Editorial: Our democracy is eroding

The ghosts of 1933 serve as a warning about the fragility of democracy

Jim Acosta reports at a campaign rally for Donald Trump on Feb. 22, 2016. Acostas press pass was recently revoked by the Trump administration after his actions toward a White House intern were deemed unacceptable, raising concerns about American democracy today.

Jim Acosta / Gage Skidmore / Flickr / CC BY-SA 2.0

Jim Acosta reports at a campaign rally for Donald Trump on Feb. 22, 2016. Acosta’s press pass was recently revoked by the Trump administration after his actions toward a White House intern were deemed “unacceptable,” raising concerns about American democracy today.

Editorial Staff

If you have ever studied any type of history, chances are that you will come across a figure named Adolf Hitler. Yes. That Adolf Hitler.

And if you look a bit closer, you may find that Hitler was, as it so happens to be, not that great of a person. In fact, he committed some of history’s greatest atrocities, including the Holocaust, which killed around six million people in his attempt to eradicate races whom he found inferior. These so-called “inferior races” included Jews, the LGBTQ+ community, gypsies, and more.

Now, you may be wondering, “How could people let Hitler come into power? Did he do it illegally?” The answer is no.

Hitler was able to come into power legally through a completely democratic system. In 1933, after multiple chancellors failed to maintain control and order, President Paul von Hindenburg appointed Hitler as chancellor. From there, Hitler worked to establish a Nazi majority in the Reichstag, or German Parliament, until finally, an opening came in February 1933 in the form of the Reichstag Fire.

About a month later, the now Nazi-run Reichstag voted to pass the Enabling Act, giving Hitler complete and utter control of Germany. Three months later, the government passed a law stating that the Nazi Party was the only official political party in all of Germany.

Hitler’s rise to absolute power perfectly illustrates the concept called democratic backsliding, where democracy is lost through a completely democratic and legal series of actions, according to Vox News.

Now, it appears that this is becoming a very real and prevalent threat in the United States.

One of the things that Hitler was able to do well was to spread propaganda and to prey on the fears of the general population — that is, to manipulate the environment and people’s perception of events in his favor.

On Nov. 7, the Trump Administration revoked CNN reporter Jim Acosta’s press pass on the grounds of harassment towards a female White House aide.

Later that day, White House Press Secretary Sarah Sanders tweeted out an official statement regarding the administration’s course of action.

Sanders said, “President Trump believes in a free press and expects and welcomes tough questions of him and his Administration. We will, however, never tolerate a reporter placing his hands on a young woman just trying to do her job as a White House intern.”

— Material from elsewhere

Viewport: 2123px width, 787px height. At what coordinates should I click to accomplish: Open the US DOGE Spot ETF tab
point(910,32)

The tweet was accompanied by a video in which Acosta appeared to chop down on the arm of a White House intern who was trying to take his mic from him.

There was just one problem: the video was doctored. Numerous side-by-side videos revealed that the chop was sped up to make it appear more aggressive in what critics claim was an attempt to “score more political points.” Furthermore, Acosta’s words, “Pardon me, ma’am,” were not included in the video Sanders shared.

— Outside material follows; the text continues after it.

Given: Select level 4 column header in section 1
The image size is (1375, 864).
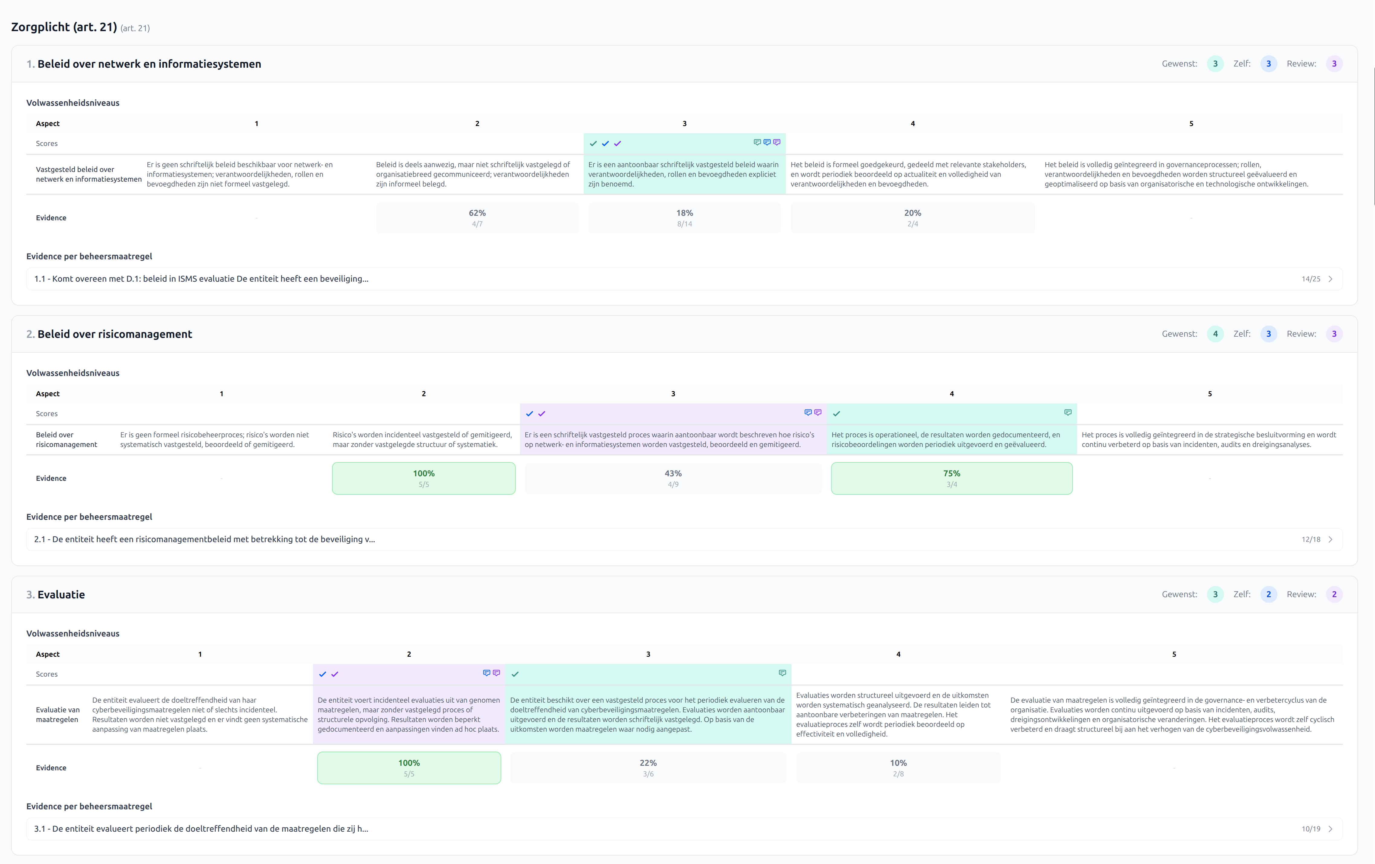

Although numerous journalists and civilians have replied to the tweet debunking its accusations, the White House has yet to respond. The tweet is still available on Sanders’ official Twitter account.

It is now an age where the White House willingly gives out false information to uphold their image and by extension, the administration currently in power. This is disturbingly similar to the propaganda that Hitler spread nearly 100 years ago.

According to Steven Levitsky and Daniel Ziblatt, the authors of the book How Democracies Die, democracy erodes in several stages.

  1. The leader shows a disregard towards democratic rules.
  2. They consistently undermine and question the legitimacy of their opponents.
  3. They tolerate violence.
  4. They are somewhat willing to suspend the rights of the free press or civil liberties.

The Trump administration has barred reporters from attending certain events before but never has the administration ever suspended somebody’s press credentials. Yes, you read that right. The administration took away Acosta’s press credentials.

It is therefore worrisome that the Trump administration was willing to suspend Acosta’s press pass over a minor infraction. It is even more worrisome that the White House shared doctored footage to manipulate public opinion in an effort to justify their actions.

Now, that is not to say that Trump will be the end of American democracy. The Constitution is renowned for its checks and balances, and so far, it has worked. However, the actions of the Trump administration are paving the way towards the gradual erosion of democracy, which is subtle and nearly unnoticeable until the change is too large to rectify.

On a happier note, it isn’t impossible to slow down or even reverse democratic backsliding. For one thing, it is important for the press to continue to hold the administration and figures in power accountable. Another possible solution presents itself in the midterm elections, which occurred earlier this year on Nov. 6. For those under 18, it is also important to be aware of fake news and to be informed about current events. Through voting, awareness, and accountability, hope remains for the future of American democracy.